Intelsat VA F-15 → Columbia 515
- Mission type: Communication
- Operator: Intelsat / Columbia Communications Corporation
- COSPAR ID: 1989-006A
- SATCAT no.: 19772
- Mission duration: 7 years (planned)

Spacecraft properties
- Bus: Intelsat VA
- Manufacturer: Ford Aerospace
- Launch mass: 1981 kg
- Dry mass: 1098 kg
- Dimensions: 1.66 x 2.1 x 1.77 metres
- Power: 1800 watts

Start of mission
- Launch date: 27 January 1989, 01:21:00 UTC
- Rocket: Ariane 2 V28
- Launch site: Kourou, ELA-1
- Contractor: Aérospatiale

End of mission
- Disposal: Graveyard orbit
- Deactivated: November 2002

Orbital parameters
- Reference system: Geocentric orbit
- Regime: Geostationary orbit
- Longitude: 60.0° East (1989-1992), 18.0° West (1992-1996), 21.5° West (1996-1998), 37.8° West (1998-2002)
- Epoch: 27 January 1989

Transponders
- Band: 29 C-band 6 Ku-band

= Intelsat VA F-15 =

Communications satellite

Intelsat VA F-15 or Intelsat 515, then named Columbia 515, was a communications satellite operated by Intelsat and which was later sold to Columbia Communications Corporation. Launched in 1989, it was the fifteenth of fifteen Intelsat V satellites to be launched. The Intelsat V series was constructed by Ford Aerospace, based on the Intelsat VA satellite bus. Intelsat VA F-15 was part of an advanced series of satellites designed to provide greater telecommunications capacity for Intelsat's global network, from an orbital station at 60.0° East.

== Satellite ==
The satellite was box-shaped, measuring 1.66 by 2.1 by 1.77 metres; solar arrays spanned 15.9 metres tip to tip. The arrays, supplemented by nickel-hydrogen batteries during eclipse, provided 1800 watts of power at mission onset, approximately 1280 watts at the end of its seven-year design life. The payload housed 29 C-band and 6 Ku-band transponders. It could accommodate 15,000 two-way voice circuits and two TV channels simultaneously. It also provided maritime communications for ships at sea.

== Launch ==
The satellite was successfully launched into space on 27 January 1989, at 01:21:00 UTC, by means of an Ariane 2 vehicle from the Crentre Spatial Guyanais, Kourou, French Guiana.
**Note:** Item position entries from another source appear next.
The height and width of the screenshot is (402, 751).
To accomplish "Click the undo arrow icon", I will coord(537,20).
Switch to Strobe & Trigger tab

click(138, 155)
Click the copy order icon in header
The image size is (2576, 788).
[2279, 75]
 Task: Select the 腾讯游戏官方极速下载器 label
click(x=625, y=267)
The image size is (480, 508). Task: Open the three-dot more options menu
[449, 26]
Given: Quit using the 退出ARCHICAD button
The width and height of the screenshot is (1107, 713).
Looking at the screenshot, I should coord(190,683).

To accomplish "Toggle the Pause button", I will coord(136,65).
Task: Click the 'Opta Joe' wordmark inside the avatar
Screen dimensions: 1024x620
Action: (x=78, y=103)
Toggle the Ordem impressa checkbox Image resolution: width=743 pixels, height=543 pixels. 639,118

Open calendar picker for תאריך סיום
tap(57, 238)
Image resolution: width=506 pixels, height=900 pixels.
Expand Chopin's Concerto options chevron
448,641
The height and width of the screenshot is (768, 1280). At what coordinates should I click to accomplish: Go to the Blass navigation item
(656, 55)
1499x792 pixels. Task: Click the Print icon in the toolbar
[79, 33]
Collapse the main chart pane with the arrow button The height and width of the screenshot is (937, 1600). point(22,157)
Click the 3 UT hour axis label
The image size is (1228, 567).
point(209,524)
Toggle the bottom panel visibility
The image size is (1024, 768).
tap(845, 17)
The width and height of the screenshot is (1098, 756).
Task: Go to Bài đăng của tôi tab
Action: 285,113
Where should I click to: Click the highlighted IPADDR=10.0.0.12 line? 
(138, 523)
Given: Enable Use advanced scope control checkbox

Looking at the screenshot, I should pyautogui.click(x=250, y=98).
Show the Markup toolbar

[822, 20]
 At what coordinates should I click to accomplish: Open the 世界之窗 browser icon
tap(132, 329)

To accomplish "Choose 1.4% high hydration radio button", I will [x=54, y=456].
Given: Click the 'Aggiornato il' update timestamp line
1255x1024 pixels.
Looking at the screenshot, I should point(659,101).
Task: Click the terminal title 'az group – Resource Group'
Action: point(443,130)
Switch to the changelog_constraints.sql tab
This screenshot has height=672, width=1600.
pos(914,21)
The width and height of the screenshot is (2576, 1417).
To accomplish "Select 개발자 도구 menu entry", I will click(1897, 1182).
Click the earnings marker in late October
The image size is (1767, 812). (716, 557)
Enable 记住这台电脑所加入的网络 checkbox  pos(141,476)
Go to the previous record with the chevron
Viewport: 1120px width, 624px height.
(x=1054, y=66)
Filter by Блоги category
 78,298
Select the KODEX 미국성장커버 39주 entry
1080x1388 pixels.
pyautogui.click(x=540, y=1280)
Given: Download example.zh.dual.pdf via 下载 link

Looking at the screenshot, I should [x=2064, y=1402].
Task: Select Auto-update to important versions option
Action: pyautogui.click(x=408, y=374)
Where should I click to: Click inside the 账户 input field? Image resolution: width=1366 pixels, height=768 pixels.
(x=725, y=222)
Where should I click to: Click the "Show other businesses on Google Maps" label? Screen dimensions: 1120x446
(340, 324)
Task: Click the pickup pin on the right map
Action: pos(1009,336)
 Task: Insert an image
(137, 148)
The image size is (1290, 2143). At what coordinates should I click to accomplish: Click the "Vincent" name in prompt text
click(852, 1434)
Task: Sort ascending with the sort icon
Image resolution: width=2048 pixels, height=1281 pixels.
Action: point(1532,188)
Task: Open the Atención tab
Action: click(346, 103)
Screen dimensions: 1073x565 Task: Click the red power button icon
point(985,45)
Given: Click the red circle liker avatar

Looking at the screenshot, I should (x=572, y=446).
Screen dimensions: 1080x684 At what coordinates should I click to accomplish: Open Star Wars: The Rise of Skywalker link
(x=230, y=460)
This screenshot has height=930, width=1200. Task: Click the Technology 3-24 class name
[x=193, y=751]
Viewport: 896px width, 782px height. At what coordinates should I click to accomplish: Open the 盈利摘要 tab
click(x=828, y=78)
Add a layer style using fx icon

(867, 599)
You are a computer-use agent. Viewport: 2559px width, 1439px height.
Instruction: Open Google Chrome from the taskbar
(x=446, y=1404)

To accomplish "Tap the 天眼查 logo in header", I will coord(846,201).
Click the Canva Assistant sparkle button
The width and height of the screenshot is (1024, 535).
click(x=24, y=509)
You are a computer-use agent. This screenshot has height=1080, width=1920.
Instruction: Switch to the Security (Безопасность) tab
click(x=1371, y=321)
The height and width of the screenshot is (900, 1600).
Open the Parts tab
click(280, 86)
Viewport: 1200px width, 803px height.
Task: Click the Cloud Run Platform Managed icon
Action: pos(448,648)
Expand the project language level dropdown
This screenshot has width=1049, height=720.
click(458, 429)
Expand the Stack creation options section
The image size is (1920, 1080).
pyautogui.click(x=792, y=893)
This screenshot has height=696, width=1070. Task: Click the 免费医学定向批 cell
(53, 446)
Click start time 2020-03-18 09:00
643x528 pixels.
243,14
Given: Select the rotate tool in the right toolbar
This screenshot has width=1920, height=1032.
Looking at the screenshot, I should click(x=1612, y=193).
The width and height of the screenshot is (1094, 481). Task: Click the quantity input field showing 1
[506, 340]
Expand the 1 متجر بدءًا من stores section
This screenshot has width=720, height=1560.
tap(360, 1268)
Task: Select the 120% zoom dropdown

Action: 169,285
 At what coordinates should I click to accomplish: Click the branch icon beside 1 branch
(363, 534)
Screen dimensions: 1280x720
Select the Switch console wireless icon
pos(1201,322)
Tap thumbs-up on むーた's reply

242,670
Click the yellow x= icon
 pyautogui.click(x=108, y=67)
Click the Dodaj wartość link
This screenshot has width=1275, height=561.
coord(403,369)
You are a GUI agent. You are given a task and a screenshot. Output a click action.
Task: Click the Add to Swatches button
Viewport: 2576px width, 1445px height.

It had a launch mass of 1981 kg.

== Columbia 515 ==
From 1 April 1998, the satellite was used by Columbia Communications Corporation and renamed Columbia 515. The Ku-band payload was not used anymore. Columbia Communications was granted the right to operate a C-Band satellite by the FCC as a replacement at the location, 37.8° West. It was deactivated in November 2002.